Using this small win, Woon took it further and convinced his elders to invest into Hoow Foods, citing strategic synergies in the development of new food products for the business. It was also a first for Killiney to invest into a startup.
Taking on the family mantle and managing family dynamics
We talked next about family dynamics. Woon’s father and uncles wanted a semi-retired life. No one in the family wanted to manage the operations in the next business. Today, a non-family member is appointed General Manager to handle day-to-day operations.
Woon saw his father and uncles as key influencers of his life. “They were typical Chinese who do not talk much. I watched them by their actions. How they do things everyday and subconsciously learning. I saw their giving back via the family foundation, contributing back to society.”
I prodded him about why he chose to remain when the others have left. To him, in retrospect, he never asked to join in the first place. His father as well never wanted him to join. Even with a good brand name, there was this sensing the brand was difficult to grow bigger.

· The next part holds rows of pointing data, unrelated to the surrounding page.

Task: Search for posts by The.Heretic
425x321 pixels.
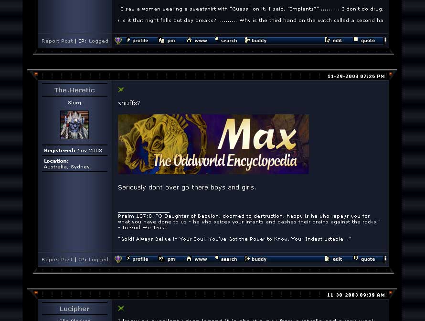Action: [x=226, y=259]
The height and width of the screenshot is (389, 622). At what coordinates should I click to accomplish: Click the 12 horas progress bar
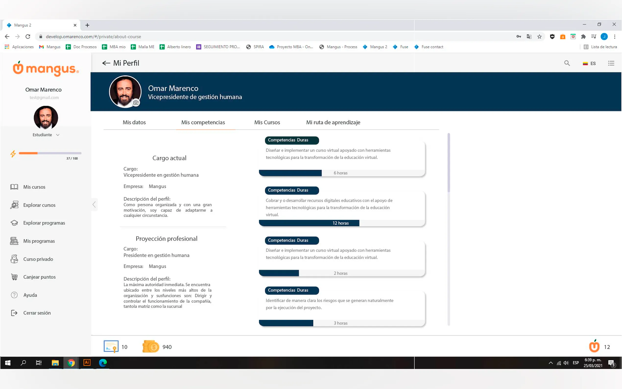(340, 223)

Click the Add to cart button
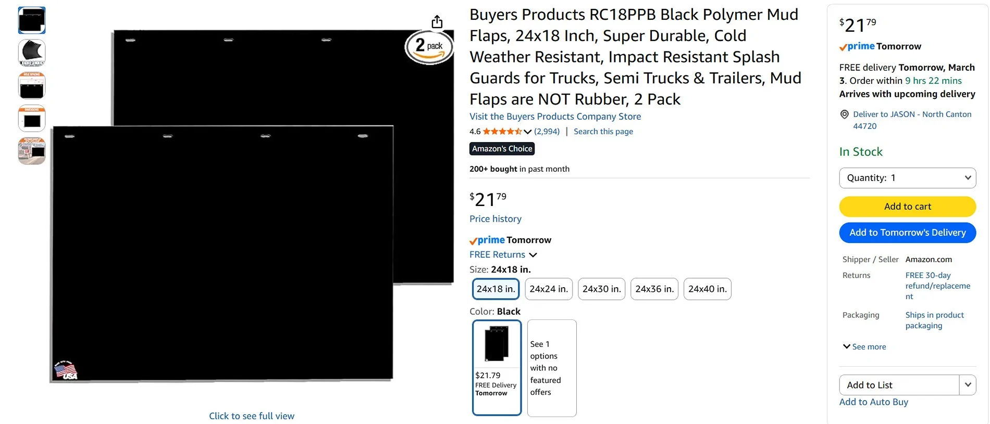pos(907,206)
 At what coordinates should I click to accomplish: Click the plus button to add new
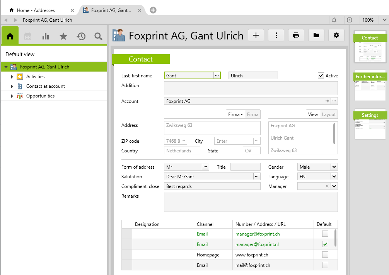[256, 35]
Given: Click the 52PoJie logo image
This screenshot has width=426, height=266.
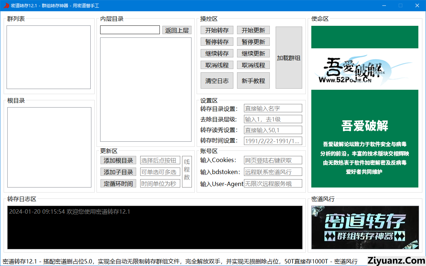Looking at the screenshot, I should click(x=364, y=69).
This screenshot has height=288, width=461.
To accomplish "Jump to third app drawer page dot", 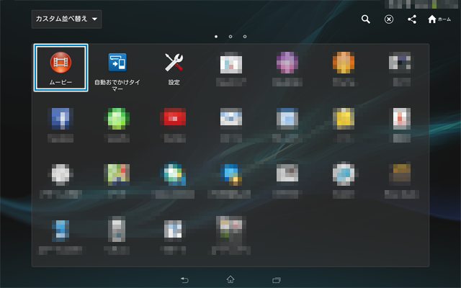I will pyautogui.click(x=246, y=36).
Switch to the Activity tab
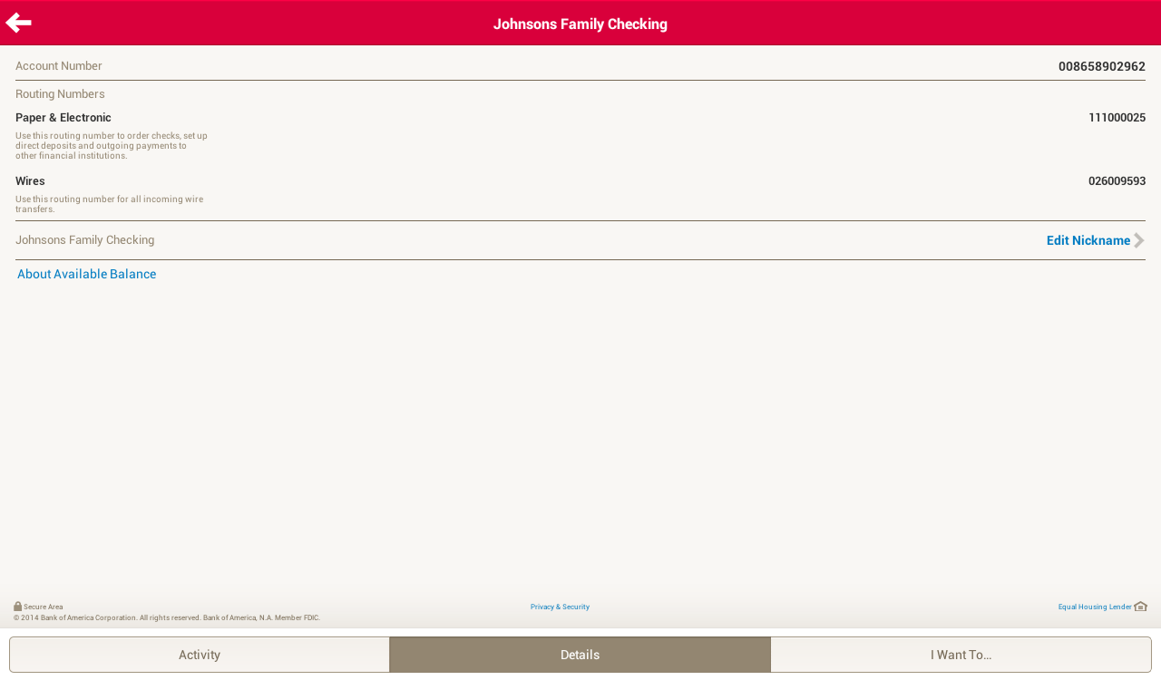Screen dimensions: 1161x680 coord(200,655)
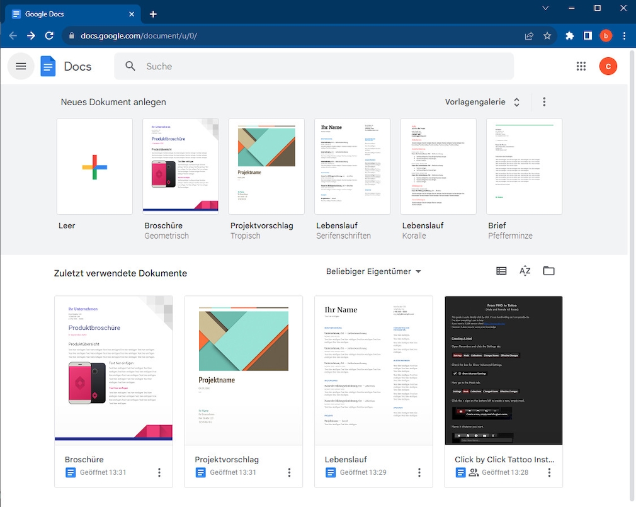
Task: Open more options for Broschüre document
Action: (x=159, y=472)
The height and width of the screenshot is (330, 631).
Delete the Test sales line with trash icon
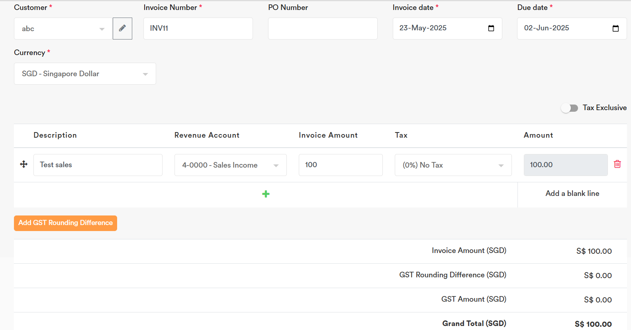click(617, 164)
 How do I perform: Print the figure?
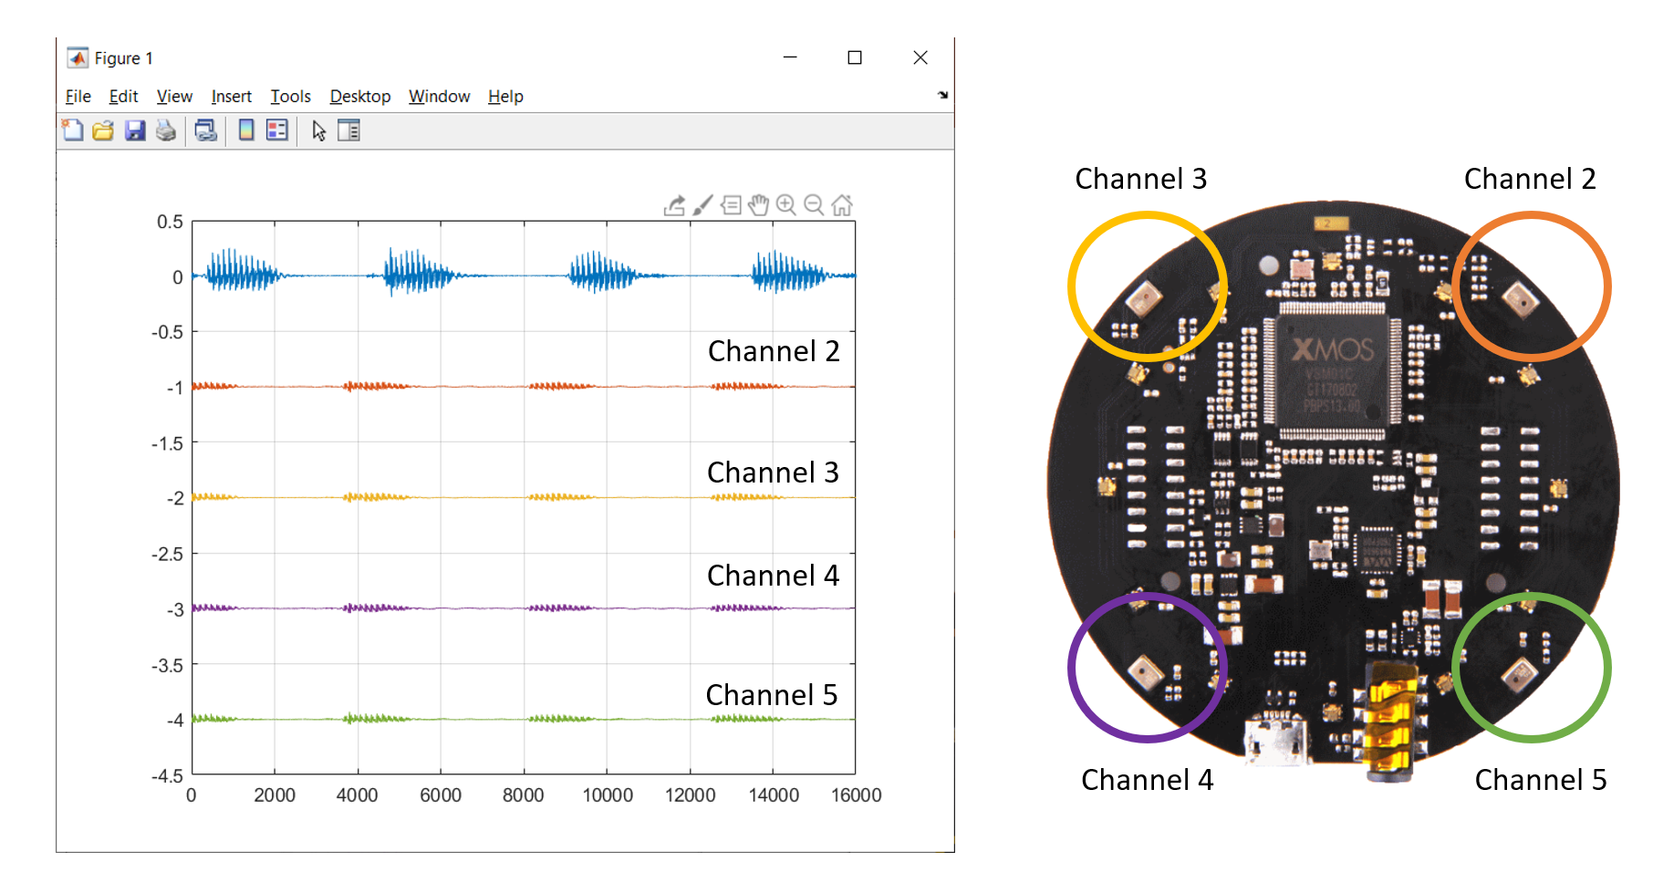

However, through his engagement with Hoow Foods, he realised the opportunity of combining foodtech and a heritage brand as the future of business.
Now that Woon has committed to managing the business, what weighs heavily on his mind is how to fully transit in the succession. He explains that while his elders are semi-retired, it is understandably difficult for them to cede complete control to the younger generation who has less business experience.
During this transition, any decision made has to be unanimous with his elders. It is a sign to him that a family is united. And through these little milestones will he see a full transition.
Creating a future of sustainability
Being a second generation business owner, I asked Woon on Killiney’s sustainable goals. He seeks to reduce food wastage and better quality food at a lower price point using food technologies.
He saw that the outlet chefs could waste up to 50% of the ingredients. If food ingredients were not used in a correct proportion, the quality of the product will reduce. Food wastage also drives up food costs. He envisions creating prepared food paste sauces/products which are processed centrally and used by the chefs. This in turn cuts down on food wastage and yet producing a consistent outcome.
Through the strategic arrangement with Hoow Foods, he also seeks to formulate new recipes that are not only affordable, but delectable with less negative impact to health. He sees this as a form of sustainable living, where consumers enjoy great food at affordable prices.
As we end off, Woon gave for his vision for Killiney, “I want to keep the brand as a family business. There were offers in the past for the brand but we have decided to work hard on it to further grow this brand name. It is harder nowadays to find a Singaporean heritage brand and I want to build Killiney into an international brand through the creation of new FMCG products.”
This article is part of the Sustainable Future Cities Series, where I interview the next generation of family-owned businesses and thought leaders about their visions and goals for a sustainable South-East Asia by using innovation technologies. Disclaimer: TRIVE is an investor of Hoow Foods.